During the farmers' protest, Grewal advised the SGPC that being a purely religious body, by getting involved into the farmers’ agitation, the SGPC is going completely against the mandate given to it under The Sikh Gurdwaras Act, 1925 and Punjab Act 8 of 1925 that describe the prime role of the SGPC to manage gurdwara affairs.

During the farmers' protest Grewal was a part of the committee that was made to discuss the issues of the farmers' protest.

When Prime Minister Narendra Modi's security was breached in Punjab, Grewal claimed that windows of some buses were smashed and some workers were beaten up who were coming to attend the rally of the Prime Minister.

In November 2021, Grewal was amongst the BJP leaders who met the Prime Minister seeking to reopen the Kartarpur corridor before the Gurpurab.

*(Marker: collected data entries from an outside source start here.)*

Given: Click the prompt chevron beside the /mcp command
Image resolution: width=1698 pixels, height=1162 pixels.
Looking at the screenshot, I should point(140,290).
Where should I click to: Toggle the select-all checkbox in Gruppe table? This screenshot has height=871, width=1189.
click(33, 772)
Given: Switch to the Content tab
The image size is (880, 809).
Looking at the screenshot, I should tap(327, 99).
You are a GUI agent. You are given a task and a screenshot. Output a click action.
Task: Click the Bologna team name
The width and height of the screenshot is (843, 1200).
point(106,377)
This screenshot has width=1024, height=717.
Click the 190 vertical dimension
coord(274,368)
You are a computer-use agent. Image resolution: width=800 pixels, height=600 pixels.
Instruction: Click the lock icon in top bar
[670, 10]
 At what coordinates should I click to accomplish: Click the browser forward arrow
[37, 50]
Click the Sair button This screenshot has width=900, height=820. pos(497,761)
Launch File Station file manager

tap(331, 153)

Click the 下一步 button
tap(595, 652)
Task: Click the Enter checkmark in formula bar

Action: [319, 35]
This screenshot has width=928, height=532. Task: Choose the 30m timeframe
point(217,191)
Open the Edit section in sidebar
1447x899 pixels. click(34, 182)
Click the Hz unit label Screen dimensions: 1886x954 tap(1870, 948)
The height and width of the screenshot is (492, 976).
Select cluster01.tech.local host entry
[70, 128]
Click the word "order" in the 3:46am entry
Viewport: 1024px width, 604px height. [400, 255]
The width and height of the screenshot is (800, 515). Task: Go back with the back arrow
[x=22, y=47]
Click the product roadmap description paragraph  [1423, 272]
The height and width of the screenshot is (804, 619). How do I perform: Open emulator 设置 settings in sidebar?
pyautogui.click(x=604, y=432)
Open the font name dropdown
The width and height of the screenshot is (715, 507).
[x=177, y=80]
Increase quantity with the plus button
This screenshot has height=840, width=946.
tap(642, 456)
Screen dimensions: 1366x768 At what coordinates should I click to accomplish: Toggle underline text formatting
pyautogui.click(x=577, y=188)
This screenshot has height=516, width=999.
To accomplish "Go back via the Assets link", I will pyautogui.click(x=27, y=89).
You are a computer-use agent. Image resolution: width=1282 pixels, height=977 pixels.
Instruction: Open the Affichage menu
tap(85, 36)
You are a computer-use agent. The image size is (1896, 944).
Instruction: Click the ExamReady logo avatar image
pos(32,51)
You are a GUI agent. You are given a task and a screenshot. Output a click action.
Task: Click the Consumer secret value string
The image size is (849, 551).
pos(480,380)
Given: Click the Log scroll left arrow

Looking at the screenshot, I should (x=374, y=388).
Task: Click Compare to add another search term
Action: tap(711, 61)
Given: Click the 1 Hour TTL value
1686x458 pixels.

In the month of July, 2021 some farmers entered Grewal's fields and destroyed the paddy saplings transplanted on 1.5 acres of land in Dhanaula, Barnala. An FIR was registered against the farmers who were involved in destroying the paddy saplings.

References

External links 
 

Living people
Bharatiya Janata Party politicians from Punjab
People from Barnala district
Indian politicians
Indian Sikhs
Punjabi people
Year of birth missing (living people)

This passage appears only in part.